Newts migrate to breeding ponds in spring. Like all native salamander species, newts have internal fertilization, whereby the male releases a sperm packet that the female picks up. However, unlike most amphibians, newts lay single eggs attached to the stems of vegetation scattered throughout the breeding area. This egg scattering may be an advantage because newts eat amphibian eggs, even other newt eggs, and the large populations of adults that can occur in some ponds and lakes would quickly deplete the pond of young newts. Newt eggs hatch 3 to 4 weeks after being laid, and the larvae morph into adult form in the summer of either the first or second year, depending on the local climate. The newly morphed newts head into upland forests, not returning to the pond to breed until a few years later. Newts may live as long as 12 years
Both adult and larval newts are carnivores. Adult newts eat a variety of organisms, including insects, slugs, worms, and even amphibian eggs and larvae. Newt larvae feast upon a variety of aquatic invertebrates and zooplankton.
Newts are quite poisonous and are thus avoided by most predators. This is why these salamanders are able to venture out during the day. Many dead birds and fish have been found with Rough Skin Newts in their stomachs, suggesting that eating a newt is a mistake these predators only make once. The Common Garter Snake, however, is apparently unaffected by the newt’s poison and is one of its major predators.

The toxin that they produce is one of the most poisonous nonprotein substances known to scientists, and similar to that found in puffer fish that occasionally poison Japanese dinners. This very potent neurotoxin acts by blocking sodium channels of excitable membranes. In other words, it blocks the conduction of nerve signals to the muscles. Blood vessels relax, leading to a sudden drop in blood pressure and shock. The toxin also blocks the signals from your brain that tell your heart to beat.
They are one of the most toxic animals known to science. One medical case involved a 29-year-old man who had been drinking heavily and swallowed a newt on a dare in Coos Bay, Oregon. Within a few hours, he was dead despite hospital treatment. In another case, the toxin from a newt entered a puncture wound on a scientist’s index finger, and he suffered 30 minutes of numbness up to the arm into the shoulder and some accompanying nausea and light headiness. Another involves a camper who made coffee in the morning and a newt had crawled into the coffee pot during the night, the camper was dead later that day.

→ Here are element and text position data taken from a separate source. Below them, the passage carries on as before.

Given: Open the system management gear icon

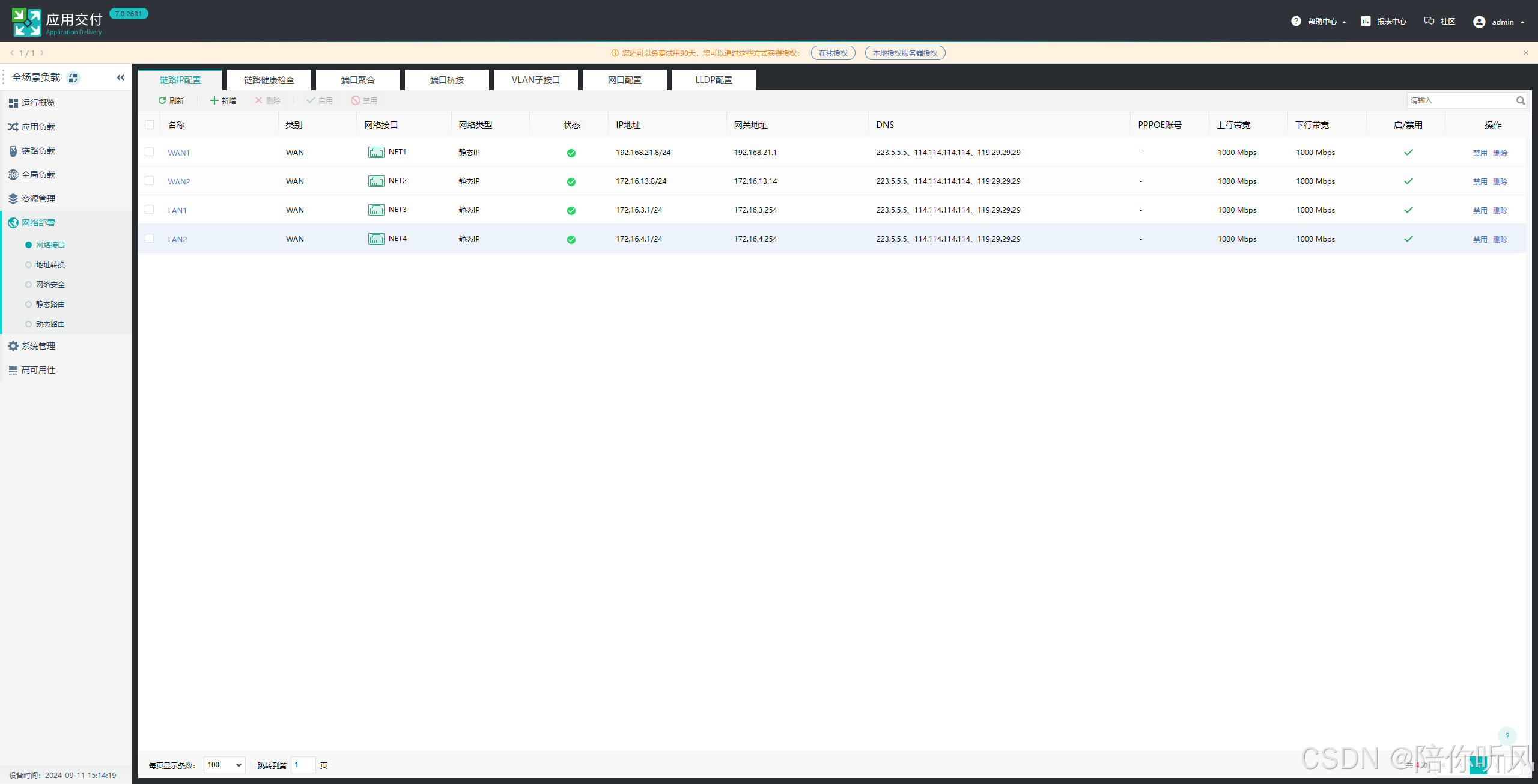Looking at the screenshot, I should click(x=13, y=346).
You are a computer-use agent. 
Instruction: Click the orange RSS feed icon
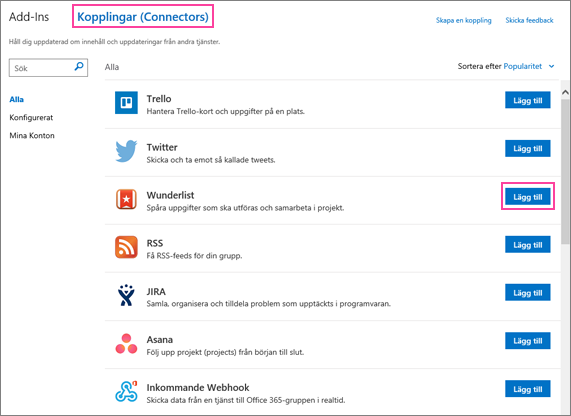(126, 247)
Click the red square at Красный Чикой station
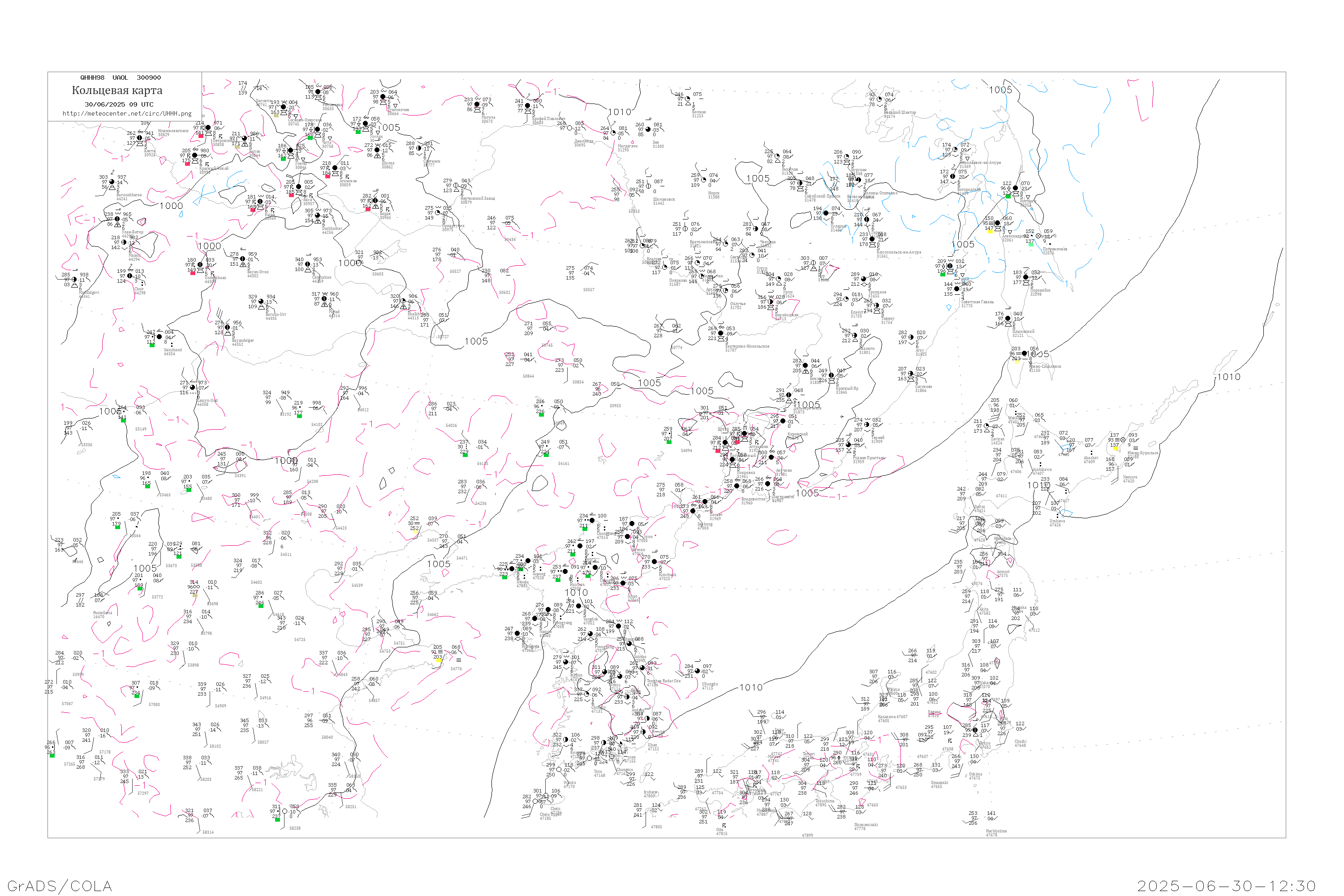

Rough skin Newts occur along the southwest coast of BC and Washington, on some Gulf Islands, and throughout Vancouver Island.
I think I scooped one of the guys up and kept him as a pet when I was a kid. I had him for at least a year.
So interesting, thank you. I’ve found a colony in a flooded quarry with what looks like no vegetation. I’ve lived on northern V.I. for 60 years and have never see them before. Maybe i wasn’t looking.